Avoiding relatives’ mistakes
Although Dallas/Fort Worth residents believe family is essential to their definition of success, they may not believe their extended family or siblings are financially successful. Dallas residents would rather avoid the mistakes of their extended family (44 percent) and siblings (42 percent) than follow in their extended family’s (24 percent) or siblings’ (25 percent) footsteps.
As Dallas/Fort Worth respondents hope to avoid their family’s perceived mistakes, they may be making wiser financial decisions, giving them a more optimistic outlook about money.
Dallas/Fort Worth respondents and Americans in general feel their investment habits are more “successful” (53 percent versus 48 percent nationally) now than they were 10 years ago. They also feel their investment habits are more “forward-looking” (56 percent versus 52 percent nationally), “responsible” (53 percent versus 54 percent nationally) and “vigilant” (52 percent versus 47 percent nationally).
A conservative approach to finances
Dallas/Fort Worth residents are also less inclined to take risks. Many Dallas/Fort Worth respondents see the following as risky:
Putting all of their money in the market (55 percent).
Quitting their job without another one lined up (55 percent).
Taking a job without benefits (46 percent).
Not investing in a 401(k) (46 percent).
Perhaps this outlook on risk is driven by fear of a potential recession. Seventy percent of Dallas/Fort Worth respondents predict another recession will occur in their lifetime, and about three in 10 believe it will occur in the next five years.
However, Dallas/Fort Worth residents appear to be taking matters into their own hands by making financial sacrifices, including cutting back on going out (41 percent) and skipping vacation for a year (32 percent).
For more in-depth information about the financial behaviors and priorities of mass affluent Dallas/Fort Worth residents and Americans in general, read the entire fall 2017 Merrill Edge Report here.
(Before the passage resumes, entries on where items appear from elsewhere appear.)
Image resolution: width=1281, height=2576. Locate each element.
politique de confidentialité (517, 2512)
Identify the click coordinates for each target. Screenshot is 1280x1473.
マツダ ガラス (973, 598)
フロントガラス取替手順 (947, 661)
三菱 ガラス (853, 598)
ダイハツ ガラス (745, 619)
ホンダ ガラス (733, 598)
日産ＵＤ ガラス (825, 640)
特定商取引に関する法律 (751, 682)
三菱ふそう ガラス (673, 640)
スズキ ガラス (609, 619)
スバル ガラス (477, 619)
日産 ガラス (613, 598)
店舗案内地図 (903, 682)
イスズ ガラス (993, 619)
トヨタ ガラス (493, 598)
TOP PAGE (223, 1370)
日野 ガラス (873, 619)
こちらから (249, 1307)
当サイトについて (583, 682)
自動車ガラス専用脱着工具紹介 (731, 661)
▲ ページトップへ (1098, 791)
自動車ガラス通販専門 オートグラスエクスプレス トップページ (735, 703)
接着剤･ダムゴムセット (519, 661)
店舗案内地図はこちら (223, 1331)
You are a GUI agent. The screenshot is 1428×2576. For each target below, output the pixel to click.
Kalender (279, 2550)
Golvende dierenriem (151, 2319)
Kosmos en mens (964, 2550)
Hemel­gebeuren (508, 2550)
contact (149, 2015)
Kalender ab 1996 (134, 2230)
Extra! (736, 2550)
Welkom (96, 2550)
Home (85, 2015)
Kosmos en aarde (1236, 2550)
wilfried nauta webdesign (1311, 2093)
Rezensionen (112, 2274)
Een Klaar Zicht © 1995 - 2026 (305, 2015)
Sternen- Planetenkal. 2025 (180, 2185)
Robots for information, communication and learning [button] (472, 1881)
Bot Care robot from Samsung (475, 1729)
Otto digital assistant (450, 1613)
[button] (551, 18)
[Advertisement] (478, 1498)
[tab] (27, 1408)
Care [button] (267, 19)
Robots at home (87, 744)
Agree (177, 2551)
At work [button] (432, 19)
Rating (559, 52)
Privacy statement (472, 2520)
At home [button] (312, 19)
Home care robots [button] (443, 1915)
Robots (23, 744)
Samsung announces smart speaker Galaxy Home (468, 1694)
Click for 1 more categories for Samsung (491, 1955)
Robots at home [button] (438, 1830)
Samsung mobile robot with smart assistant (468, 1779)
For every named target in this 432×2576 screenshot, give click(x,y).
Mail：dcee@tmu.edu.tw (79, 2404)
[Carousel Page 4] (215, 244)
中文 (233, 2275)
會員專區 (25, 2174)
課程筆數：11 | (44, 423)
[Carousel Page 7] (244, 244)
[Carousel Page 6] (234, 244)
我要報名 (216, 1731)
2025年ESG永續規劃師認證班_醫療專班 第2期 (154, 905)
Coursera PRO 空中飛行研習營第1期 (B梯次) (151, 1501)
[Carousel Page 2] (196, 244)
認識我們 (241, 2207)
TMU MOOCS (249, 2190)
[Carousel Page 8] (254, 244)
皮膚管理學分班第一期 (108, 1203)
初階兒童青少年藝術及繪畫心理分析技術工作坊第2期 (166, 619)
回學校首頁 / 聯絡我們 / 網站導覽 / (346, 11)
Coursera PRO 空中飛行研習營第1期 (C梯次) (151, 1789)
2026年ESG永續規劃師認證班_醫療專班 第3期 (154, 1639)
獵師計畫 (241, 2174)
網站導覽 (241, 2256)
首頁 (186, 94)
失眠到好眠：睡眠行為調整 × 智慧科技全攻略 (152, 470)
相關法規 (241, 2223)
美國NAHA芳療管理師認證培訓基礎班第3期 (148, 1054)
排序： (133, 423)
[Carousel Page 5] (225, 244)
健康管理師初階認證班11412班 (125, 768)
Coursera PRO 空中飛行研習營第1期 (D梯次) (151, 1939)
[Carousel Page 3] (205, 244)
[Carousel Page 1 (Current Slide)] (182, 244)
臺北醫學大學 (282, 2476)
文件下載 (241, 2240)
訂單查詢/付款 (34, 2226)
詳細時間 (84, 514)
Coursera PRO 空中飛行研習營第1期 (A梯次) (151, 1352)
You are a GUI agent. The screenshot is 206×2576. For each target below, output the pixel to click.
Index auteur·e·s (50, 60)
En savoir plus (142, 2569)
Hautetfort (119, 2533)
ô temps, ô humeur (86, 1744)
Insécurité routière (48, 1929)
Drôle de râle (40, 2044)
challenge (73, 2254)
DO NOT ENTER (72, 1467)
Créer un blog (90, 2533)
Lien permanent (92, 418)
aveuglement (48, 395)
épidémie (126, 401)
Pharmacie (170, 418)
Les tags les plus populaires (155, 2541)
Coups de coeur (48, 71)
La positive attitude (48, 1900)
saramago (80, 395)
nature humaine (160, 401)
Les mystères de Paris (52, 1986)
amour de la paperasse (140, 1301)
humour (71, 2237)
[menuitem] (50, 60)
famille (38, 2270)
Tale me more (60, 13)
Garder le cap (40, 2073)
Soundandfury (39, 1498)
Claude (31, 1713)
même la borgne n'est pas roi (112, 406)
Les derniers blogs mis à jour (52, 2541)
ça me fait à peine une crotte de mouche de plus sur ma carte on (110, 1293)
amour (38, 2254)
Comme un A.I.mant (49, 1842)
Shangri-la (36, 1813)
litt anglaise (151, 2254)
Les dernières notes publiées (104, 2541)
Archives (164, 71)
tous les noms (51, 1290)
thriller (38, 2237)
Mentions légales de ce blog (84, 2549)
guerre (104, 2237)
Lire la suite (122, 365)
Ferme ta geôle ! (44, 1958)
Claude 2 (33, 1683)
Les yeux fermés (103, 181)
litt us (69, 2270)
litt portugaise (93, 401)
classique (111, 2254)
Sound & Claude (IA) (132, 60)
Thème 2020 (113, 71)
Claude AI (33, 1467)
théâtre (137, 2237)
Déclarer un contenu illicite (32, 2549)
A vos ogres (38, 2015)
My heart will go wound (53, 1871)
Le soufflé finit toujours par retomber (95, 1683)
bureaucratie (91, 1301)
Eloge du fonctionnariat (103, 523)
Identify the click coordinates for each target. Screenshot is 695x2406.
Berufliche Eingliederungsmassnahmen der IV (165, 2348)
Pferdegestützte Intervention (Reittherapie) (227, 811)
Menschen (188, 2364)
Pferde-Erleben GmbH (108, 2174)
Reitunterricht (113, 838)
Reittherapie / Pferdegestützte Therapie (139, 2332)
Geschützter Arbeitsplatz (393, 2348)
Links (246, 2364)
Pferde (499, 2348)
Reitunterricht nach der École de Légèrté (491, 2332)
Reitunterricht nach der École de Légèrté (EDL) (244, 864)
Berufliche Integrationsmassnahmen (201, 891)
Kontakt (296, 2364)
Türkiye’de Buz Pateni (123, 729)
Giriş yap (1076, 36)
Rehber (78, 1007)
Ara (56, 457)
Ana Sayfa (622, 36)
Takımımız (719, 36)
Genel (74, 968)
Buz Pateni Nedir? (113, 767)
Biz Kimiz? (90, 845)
Merrill Edge Survey Methodology
Convergys (an independent market research company) conducted a nationally representative, panel-sample online survey on behalf of Merrill Edge Sept. 6-24, 2017. The survey consisted of 1,010 mass affluent respondents throughout the U.S. Respondents in the study were defined as aged 18 to 34 (millennials) with investable assets between $50,000 and $250,000 or those aged 18 to 34 who have investable assets between $20,000 and $50,000 with an annual income of at least $50,000; or aged 35-plus with investable assets between $50,000 and $250,000. For this purpose, investable assets consist of the value of all cash, savings, mutual funds, CDs, IRAs, stocks, bonds and all other types of investments excluding primary home and other real estate investments. We conducted an oversampling of 300 mass affluents in the following markets: Southern California, Dallas/Fort Worth, Chicago, Atlanta, and Phoenix. An additional group of 205 Generation Z respondents was surveyed. The margin of error is +/- 3.1 percent for the national sample, about +/- 5.6 percent for the oversample markets, and +/- 6.8 percent for the Gen Z group, all reported at a 95 percent confidence level.